The Effingham County Health Department is now offering the 2009 H1N1 flu vaccine to additional target groups as outlined by the Centers for Disease Control and Prevention. The health departments are currently targeting the following groups for vaccination:
• Pregnant women because they are at higher risk of complications and can potentially provide protection to infants who cannot be vaccinated.
• Household contacts and caregivers for children younger than 6 months of age because younger infants are at higher risk of influenza-related complications and cannot be vaccinated. Vaccination of those in close contact with infants less than 6 months old might help protect infants by “cocooning” them from the virus.
• Health care and emergency medical services personnel because infections among healthcare workers have been reported and this can be a potential source of infection for vulnerable patients. Also, increased absenteeism in this population could reduce health care system capacity.
• All people from 6 months through 24 years old
* Children from 6 months through 18 years of age because there have been many cases of H1N1 influenza in children and they are in close contact with each other in school and day care settings, which increases the likelihood of disease spread, and;
* Young adults 19 through 24 years of age because we have seen many cases of H1N1 influenza in these healthy young adults and they often live, work and study in close proximity, and they are a frequently mobile population.

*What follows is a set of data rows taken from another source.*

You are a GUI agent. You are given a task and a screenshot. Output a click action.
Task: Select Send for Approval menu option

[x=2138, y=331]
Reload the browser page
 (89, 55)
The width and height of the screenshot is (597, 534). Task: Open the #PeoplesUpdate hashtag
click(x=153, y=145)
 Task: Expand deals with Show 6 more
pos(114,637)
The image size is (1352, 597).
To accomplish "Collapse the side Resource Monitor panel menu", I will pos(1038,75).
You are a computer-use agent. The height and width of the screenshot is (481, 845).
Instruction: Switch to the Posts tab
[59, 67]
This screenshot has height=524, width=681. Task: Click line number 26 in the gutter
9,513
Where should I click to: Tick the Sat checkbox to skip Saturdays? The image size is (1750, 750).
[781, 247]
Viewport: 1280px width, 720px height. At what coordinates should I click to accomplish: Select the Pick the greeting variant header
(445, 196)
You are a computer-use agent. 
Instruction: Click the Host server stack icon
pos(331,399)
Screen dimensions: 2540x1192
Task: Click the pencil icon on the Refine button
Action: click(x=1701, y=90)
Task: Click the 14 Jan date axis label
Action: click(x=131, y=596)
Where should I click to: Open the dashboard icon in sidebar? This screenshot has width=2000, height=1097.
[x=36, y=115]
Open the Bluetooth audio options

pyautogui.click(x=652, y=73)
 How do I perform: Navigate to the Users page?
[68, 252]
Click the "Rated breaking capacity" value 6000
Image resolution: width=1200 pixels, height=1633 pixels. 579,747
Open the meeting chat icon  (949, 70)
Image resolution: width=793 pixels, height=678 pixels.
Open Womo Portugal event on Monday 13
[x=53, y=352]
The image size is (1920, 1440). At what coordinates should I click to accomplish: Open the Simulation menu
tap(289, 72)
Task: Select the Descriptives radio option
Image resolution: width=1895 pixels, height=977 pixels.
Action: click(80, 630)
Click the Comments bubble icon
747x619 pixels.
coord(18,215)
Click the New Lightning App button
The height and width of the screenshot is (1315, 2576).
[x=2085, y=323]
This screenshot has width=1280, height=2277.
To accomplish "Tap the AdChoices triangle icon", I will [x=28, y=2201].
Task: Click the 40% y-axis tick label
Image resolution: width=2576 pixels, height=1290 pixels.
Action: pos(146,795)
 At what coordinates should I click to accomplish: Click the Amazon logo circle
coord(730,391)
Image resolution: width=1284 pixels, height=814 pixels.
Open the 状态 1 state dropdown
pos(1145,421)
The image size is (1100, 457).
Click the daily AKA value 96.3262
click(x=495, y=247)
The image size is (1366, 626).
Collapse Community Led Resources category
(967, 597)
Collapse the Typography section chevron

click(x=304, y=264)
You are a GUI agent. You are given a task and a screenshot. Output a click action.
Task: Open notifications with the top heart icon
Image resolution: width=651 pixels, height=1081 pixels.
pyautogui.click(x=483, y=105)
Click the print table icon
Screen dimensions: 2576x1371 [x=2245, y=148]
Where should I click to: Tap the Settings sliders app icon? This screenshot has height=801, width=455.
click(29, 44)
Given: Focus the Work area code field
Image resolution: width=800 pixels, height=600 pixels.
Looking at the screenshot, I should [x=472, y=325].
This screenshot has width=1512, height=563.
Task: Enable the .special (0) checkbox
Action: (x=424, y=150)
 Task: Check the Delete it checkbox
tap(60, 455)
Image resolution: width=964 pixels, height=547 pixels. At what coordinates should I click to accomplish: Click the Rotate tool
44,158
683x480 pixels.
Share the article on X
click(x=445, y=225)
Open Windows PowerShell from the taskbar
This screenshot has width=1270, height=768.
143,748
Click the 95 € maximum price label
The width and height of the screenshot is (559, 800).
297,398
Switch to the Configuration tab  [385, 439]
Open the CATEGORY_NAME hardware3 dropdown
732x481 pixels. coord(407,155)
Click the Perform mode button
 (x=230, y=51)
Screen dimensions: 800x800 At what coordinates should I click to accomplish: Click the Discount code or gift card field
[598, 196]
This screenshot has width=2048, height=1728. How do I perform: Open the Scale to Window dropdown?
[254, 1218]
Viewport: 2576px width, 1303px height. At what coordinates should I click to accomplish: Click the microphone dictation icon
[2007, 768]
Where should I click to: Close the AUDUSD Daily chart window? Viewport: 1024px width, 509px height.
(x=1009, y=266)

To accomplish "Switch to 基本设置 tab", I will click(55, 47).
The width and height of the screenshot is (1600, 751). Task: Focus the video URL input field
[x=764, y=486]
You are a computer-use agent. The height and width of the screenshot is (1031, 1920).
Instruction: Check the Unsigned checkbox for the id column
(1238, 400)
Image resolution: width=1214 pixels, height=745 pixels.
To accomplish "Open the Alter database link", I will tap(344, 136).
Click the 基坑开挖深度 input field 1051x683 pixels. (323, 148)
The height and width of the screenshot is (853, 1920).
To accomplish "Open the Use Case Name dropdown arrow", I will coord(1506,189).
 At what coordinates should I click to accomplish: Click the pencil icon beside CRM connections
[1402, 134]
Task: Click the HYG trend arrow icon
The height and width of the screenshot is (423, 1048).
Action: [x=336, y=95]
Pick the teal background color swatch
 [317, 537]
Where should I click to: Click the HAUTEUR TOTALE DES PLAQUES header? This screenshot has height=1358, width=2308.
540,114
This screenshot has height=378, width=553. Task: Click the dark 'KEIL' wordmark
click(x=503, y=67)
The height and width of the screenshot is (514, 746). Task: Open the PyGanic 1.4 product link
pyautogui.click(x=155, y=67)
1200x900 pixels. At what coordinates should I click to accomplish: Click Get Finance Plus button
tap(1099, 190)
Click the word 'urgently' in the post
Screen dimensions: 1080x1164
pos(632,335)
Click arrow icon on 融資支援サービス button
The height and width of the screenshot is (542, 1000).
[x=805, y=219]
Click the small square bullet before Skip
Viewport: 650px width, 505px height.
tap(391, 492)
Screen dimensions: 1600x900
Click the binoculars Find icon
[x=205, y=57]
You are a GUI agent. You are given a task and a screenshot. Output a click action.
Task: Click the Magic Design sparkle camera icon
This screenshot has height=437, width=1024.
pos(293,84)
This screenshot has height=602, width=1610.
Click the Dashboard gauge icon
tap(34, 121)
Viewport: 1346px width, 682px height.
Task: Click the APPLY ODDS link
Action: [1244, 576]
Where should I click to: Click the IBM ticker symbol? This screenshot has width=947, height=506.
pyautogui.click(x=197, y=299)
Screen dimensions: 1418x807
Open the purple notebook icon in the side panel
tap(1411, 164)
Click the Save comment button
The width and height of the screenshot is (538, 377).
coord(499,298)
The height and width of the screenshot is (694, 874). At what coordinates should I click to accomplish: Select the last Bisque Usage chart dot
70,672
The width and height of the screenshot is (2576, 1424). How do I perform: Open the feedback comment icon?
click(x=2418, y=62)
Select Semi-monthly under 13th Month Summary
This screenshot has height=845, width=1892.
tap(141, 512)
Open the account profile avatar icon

“We will continue to prioritize the targeted groups for vaccination based on the amount of vaccine we have available,” said Dr. Diane Weems, chief medical officer for the Coastal Health District.
The Chatham and Effingham County Health Departments have a limited supply of the H1N1 flu vaccine in both the nasal spray and injectable form.
The nasal spray flu version is made with live, weakened viruses and the injectable version is an inactivated vaccine (containing killed virus) that is given with a needle.
Neither vaccine causes the flu.
The vaccine will be provided at no cost; however, Medicaid, Medicare and some private insurance can be billed for a nominal administration fee.